## Start DATA LISTING

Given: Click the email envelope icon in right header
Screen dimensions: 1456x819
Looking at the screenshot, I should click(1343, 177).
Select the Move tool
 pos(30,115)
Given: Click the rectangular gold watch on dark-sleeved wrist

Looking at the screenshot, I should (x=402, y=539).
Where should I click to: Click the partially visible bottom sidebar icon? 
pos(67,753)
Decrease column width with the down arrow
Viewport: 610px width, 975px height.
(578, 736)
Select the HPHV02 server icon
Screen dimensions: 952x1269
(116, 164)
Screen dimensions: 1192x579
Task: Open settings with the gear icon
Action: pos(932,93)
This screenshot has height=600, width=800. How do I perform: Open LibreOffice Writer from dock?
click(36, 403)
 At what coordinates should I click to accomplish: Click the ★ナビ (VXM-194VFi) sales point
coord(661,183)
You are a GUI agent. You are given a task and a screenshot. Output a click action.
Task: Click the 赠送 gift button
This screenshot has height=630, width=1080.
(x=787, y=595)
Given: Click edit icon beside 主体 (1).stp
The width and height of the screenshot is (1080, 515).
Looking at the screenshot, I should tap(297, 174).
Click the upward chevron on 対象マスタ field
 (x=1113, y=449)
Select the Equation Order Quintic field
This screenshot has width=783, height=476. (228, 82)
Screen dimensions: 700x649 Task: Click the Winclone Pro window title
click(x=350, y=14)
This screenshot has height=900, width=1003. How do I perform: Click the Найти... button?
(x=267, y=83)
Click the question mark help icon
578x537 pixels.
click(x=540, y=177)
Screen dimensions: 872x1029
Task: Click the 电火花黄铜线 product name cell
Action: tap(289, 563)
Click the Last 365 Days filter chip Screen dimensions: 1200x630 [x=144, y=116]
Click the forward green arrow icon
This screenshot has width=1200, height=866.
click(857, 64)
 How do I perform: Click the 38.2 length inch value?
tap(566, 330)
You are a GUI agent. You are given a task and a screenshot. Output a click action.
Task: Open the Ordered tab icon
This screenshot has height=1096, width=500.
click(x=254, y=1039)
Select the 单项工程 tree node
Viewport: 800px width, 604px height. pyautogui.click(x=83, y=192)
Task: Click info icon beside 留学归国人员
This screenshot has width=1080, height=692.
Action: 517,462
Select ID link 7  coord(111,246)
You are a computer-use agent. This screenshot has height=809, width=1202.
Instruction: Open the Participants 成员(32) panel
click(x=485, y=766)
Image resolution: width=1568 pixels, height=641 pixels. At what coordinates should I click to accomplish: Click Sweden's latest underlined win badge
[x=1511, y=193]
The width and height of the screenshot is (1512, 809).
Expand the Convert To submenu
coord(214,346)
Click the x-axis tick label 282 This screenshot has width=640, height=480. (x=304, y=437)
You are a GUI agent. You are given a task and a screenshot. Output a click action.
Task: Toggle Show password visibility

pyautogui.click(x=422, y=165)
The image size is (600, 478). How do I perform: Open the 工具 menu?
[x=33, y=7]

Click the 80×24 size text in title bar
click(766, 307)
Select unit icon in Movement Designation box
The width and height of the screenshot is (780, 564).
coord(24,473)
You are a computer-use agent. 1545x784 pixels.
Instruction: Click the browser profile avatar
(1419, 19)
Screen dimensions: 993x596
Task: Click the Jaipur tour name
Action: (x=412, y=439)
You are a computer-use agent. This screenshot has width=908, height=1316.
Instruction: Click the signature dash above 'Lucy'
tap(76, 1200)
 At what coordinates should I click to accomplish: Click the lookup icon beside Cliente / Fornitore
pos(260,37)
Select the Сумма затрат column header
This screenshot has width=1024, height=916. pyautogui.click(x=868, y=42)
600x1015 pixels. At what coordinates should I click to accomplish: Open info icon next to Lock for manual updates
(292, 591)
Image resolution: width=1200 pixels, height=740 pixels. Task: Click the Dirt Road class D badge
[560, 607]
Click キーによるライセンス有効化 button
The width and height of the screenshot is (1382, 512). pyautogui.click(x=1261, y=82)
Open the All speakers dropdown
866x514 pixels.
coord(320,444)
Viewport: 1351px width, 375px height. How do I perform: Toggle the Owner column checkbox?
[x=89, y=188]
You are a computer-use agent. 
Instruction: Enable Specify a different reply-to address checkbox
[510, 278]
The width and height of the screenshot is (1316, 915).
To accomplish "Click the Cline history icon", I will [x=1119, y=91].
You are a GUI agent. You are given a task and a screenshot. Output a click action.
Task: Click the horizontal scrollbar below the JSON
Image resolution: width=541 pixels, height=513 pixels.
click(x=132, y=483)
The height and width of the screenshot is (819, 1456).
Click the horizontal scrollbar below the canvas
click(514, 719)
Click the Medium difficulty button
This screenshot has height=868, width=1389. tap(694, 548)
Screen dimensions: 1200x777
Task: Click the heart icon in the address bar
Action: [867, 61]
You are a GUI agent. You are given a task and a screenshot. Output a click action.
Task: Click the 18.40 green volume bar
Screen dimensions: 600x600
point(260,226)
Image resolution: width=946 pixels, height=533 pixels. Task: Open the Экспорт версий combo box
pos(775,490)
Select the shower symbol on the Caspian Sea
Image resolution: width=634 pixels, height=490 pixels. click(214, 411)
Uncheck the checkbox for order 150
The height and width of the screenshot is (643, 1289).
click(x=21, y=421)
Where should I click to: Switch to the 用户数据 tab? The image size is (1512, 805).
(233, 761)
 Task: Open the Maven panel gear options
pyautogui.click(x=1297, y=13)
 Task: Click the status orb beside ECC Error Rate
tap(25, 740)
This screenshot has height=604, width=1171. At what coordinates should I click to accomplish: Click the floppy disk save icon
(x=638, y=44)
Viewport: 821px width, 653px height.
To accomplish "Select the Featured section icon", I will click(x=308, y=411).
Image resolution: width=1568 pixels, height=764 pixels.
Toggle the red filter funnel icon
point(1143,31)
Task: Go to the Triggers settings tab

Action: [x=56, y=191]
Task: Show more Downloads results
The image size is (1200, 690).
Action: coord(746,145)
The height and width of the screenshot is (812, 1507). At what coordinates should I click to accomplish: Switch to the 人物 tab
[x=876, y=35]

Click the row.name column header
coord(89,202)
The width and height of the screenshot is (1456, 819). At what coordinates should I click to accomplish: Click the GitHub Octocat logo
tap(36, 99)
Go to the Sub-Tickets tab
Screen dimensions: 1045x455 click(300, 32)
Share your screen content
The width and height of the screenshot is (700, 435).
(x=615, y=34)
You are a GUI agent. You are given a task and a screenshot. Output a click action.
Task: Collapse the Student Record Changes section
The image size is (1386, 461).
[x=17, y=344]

## End DATA LISTING

### JOB
Rewrite the listing above, replacing every occurrence of "GUI agent" with "screen assistant" and leaving everything else unchanged.

### TASK SOLUTION
Given: Click the email envelope icon in right header
Screen dimensions: 1456x819
Looking at the screenshot, I should click(1343, 177).
Select the Move tool
 pos(30,115)
Given: Click the rectangular gold watch on dark-sleeved wrist

Looking at the screenshot, I should (x=402, y=539).
Where should I click to: Click the partially visible bottom sidebar icon? 
pos(67,753)
Decrease column width with the down arrow
Viewport: 610px width, 975px height.
(578, 736)
Select the HPHV02 server icon
Screen dimensions: 952x1269
(116, 164)
Screen dimensions: 1192x579
Task: Open settings with the gear icon
Action: pos(932,93)
This screenshot has height=600, width=800. How do I perform: Open LibreOffice Writer from dock?
click(36, 403)
 At what coordinates should I click to accomplish: Click the ★ナビ (VXM-194VFi) sales point
coord(661,183)
You are a screen assistant. You are given a task and a screenshot. Output a click action.
Task: Click the 赠送 gift button
This screenshot has height=630, width=1080.
(x=787, y=595)
Given: Click edit icon beside 主体 (1).stp
The width and height of the screenshot is (1080, 515).
Looking at the screenshot, I should tap(297, 174).
Click the upward chevron on 対象マスタ field
 (x=1113, y=449)
Select the Equation Order Quintic field
This screenshot has width=783, height=476. (228, 82)
Screen dimensions: 700x649 Task: Click the Winclone Pro window title
click(x=350, y=14)
This screenshot has height=900, width=1003. How do I perform: Click the Найти... button?
(x=267, y=83)
Click the question mark help icon
578x537 pixels.
click(x=540, y=177)
Screen dimensions: 872x1029
Task: Click the 电火花黄铜线 product name cell
Action: tap(289, 563)
Click the Last 365 Days filter chip Screen dimensions: 1200x630 [x=144, y=116]
Click the forward green arrow icon
This screenshot has width=1200, height=866.
click(857, 64)
 How do I perform: Click the 38.2 length inch value?
tap(566, 330)
You are a screen assistant. You are given a task and a screenshot. Output a click action.
Task: Open the Ordered tab icon
This screenshot has height=1096, width=500.
click(x=254, y=1039)
Select the 单项工程 tree node
Viewport: 800px width, 604px height. pyautogui.click(x=83, y=192)
Task: Click info icon beside 留学归国人员
This screenshot has width=1080, height=692.
Action: 517,462
Select ID link 7  coord(111,246)
You are a computer-use agent. This screenshot has height=809, width=1202.
Instruction: Open the Participants 成员(32) panel
click(x=485, y=766)
Image resolution: width=1568 pixels, height=641 pixels. At what coordinates should I click to accomplish: Click Sweden's latest underlined win badge
[x=1511, y=193]
The width and height of the screenshot is (1512, 809).
Expand the Convert To submenu
coord(214,346)
Click the x-axis tick label 282 This screenshot has width=640, height=480. (x=304, y=437)
You are a screen assistant. You are given a task and a screenshot. Output a click action.
Task: Toggle Show password visibility

pyautogui.click(x=422, y=165)
The image size is (600, 478). How do I perform: Open the 工具 menu?
[x=33, y=7]

Click the 80×24 size text in title bar
click(766, 307)
Select unit icon in Movement Designation box
The width and height of the screenshot is (780, 564).
coord(24,473)
You are a computer-use agent. 1545x784 pixels.
Instruction: Click the browser profile avatar
(1419, 19)
Screen dimensions: 993x596
Task: Click the Jaipur tour name
Action: (x=412, y=439)
You are a computer-use agent. This screenshot has width=908, height=1316.
Instruction: Click the signature dash above 'Lucy'
tap(76, 1200)
 At what coordinates should I click to accomplish: Click the lookup icon beside Cliente / Fornitore
pos(260,37)
Select the Сумма затрат column header
This screenshot has width=1024, height=916. pyautogui.click(x=868, y=42)
600x1015 pixels. At what coordinates should I click to accomplish: Open info icon next to Lock for manual updates
(292, 591)
Image resolution: width=1200 pixels, height=740 pixels. Task: Click the Dirt Road class D badge
[560, 607]
Click キーによるライセンス有効化 button
The width and height of the screenshot is (1382, 512). pyautogui.click(x=1261, y=82)
Open the All speakers dropdown
866x514 pixels.
coord(320,444)
Viewport: 1351px width, 375px height. How do I perform: Toggle the Owner column checkbox?
[x=89, y=188]
You are a computer-use agent. 
Instruction: Enable Specify a different reply-to address checkbox
[510, 278]
The width and height of the screenshot is (1316, 915).
To accomplish "Click the Cline history icon", I will [x=1119, y=91].
You are a screen assistant. You are given a task and a screenshot. Output a click action.
Task: Click the horizontal scrollbar below the JSON
Image resolution: width=541 pixels, height=513 pixels.
click(x=132, y=483)
The height and width of the screenshot is (819, 1456).
Click the horizontal scrollbar below the canvas
click(514, 719)
Click the Medium difficulty button
This screenshot has height=868, width=1389. tap(694, 548)
Screen dimensions: 1200x777
Task: Click the heart icon in the address bar
Action: [867, 61]
You are a screen assistant. You are given a task and a screenshot. Output a click action.
Task: Click the 18.40 green volume bar
Screen dimensions: 600x600
point(260,226)
Image resolution: width=946 pixels, height=533 pixels. Task: Open the Экспорт версий combo box
pos(775,490)
Select the shower symbol on the Caspian Sea
Image resolution: width=634 pixels, height=490 pixels. click(214, 411)
Uncheck the checkbox for order 150
The height and width of the screenshot is (643, 1289).
click(x=21, y=421)
Where should I click to: Switch to the 用户数据 tab? The image size is (1512, 805).
(233, 761)
 Task: Open the Maven panel gear options
pyautogui.click(x=1297, y=13)
 Task: Click the status orb beside ECC Error Rate
tap(25, 740)
This screenshot has height=604, width=1171. At what coordinates should I click to accomplish: Click the floppy disk save icon
(x=638, y=44)
Viewport: 821px width, 653px height.
To accomplish "Select the Featured section icon", I will click(x=308, y=411).
Image resolution: width=1568 pixels, height=764 pixels.
Toggle the red filter funnel icon
point(1143,31)
Task: Go to the Triggers settings tab

Action: [x=56, y=191]
Task: Show more Downloads results
The image size is (1200, 690).
Action: coord(746,145)
The height and width of the screenshot is (812, 1507). At what coordinates should I click to accomplish: Switch to the 人物 tab
[x=876, y=35]

Click the row.name column header
coord(89,202)
The width and height of the screenshot is (1456, 819). At what coordinates should I click to accomplish: Click the GitHub Octocat logo
tap(36, 99)
Go to the Sub-Tickets tab
Screen dimensions: 1045x455 click(300, 32)
Share your screen content
The width and height of the screenshot is (700, 435).
(x=615, y=34)
You are a screen assistant. You are given a task and a screenshot. Output a click action.
Task: Collapse the Student Record Changes section
The image size is (1386, 461).
[x=17, y=344]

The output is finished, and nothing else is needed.